LibyaGeneral Haftar (center) in a meeting with his officers.

The progressive destruction of Libya is consumed in a murky general disinterest, while there is an on going civil war between the two governments (the pro-Islamist of Tripoli led by Omar al Hassi and the “moderate” officed in Tobruk , led by Abdullah al Thinni) in conflict and a former loyalist of Gaddafi, Khalifa Haftar, who sentences the choices “ giving the cards” and who is the true “strong man” of the situation. In addition there are tribes, clans, interest groups that change the face according to need or convenience.

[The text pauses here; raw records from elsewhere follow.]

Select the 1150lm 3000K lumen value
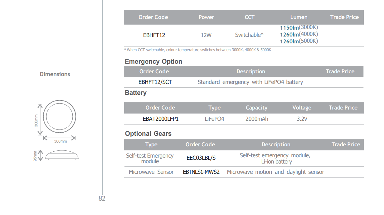This screenshot has width=384, height=215. (x=299, y=27)
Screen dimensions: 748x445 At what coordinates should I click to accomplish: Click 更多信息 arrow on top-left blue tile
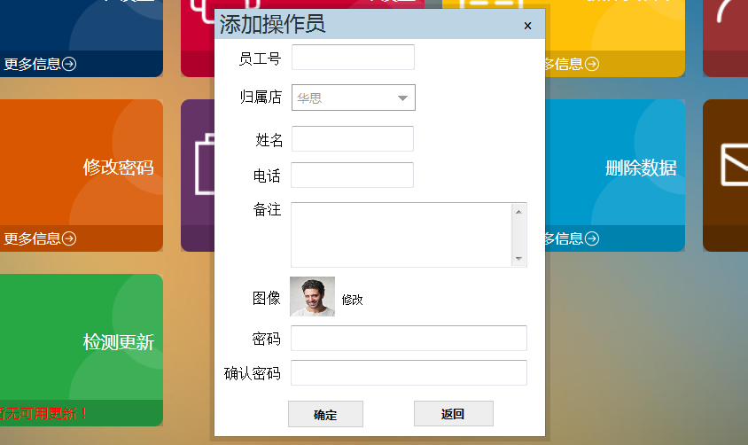(x=69, y=64)
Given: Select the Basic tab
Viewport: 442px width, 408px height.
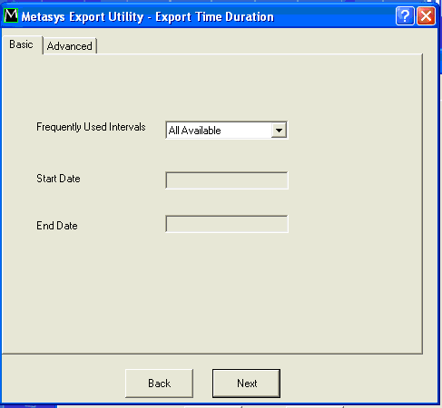Looking at the screenshot, I should [21, 44].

Meanwhile, Libyan oil production has plummeted to its historic low (and fortunately this happens when the price of the black gold is at its historical lowest price on the world markets), while the highest power is kept by the militia’s oil Cyrenaica, which now are fighting alongside the Thinni government, but which a few months ago, were fighting against it, in order to have a slice of the proceeds.

The pivot distribution of power in Libya, in its being still today unrepentant gheddafian , like for General Haftar, with his retinue of officers of the old army of the dictator, in fact shows how the rationality and foresight were unleashed in 2011, in the campaign to oust Gaddafi , and blow up a perverse but solid balance for decades. 

In this mess you understand one thing: the growing role of Egypt ex (ex?) General Al Sisi as a trustee of the Western Countries in the fight against Islamic extremism and, in particular, against the extremism inspired by Muslim Brotherhood. Al Sisi in Egypt crushed the Muslim Brotherhood by a martial law, and keep providing weapons to Libya, as well as men and support, to the Government of Tobruk, for its self defence from the Islamist Tripoli.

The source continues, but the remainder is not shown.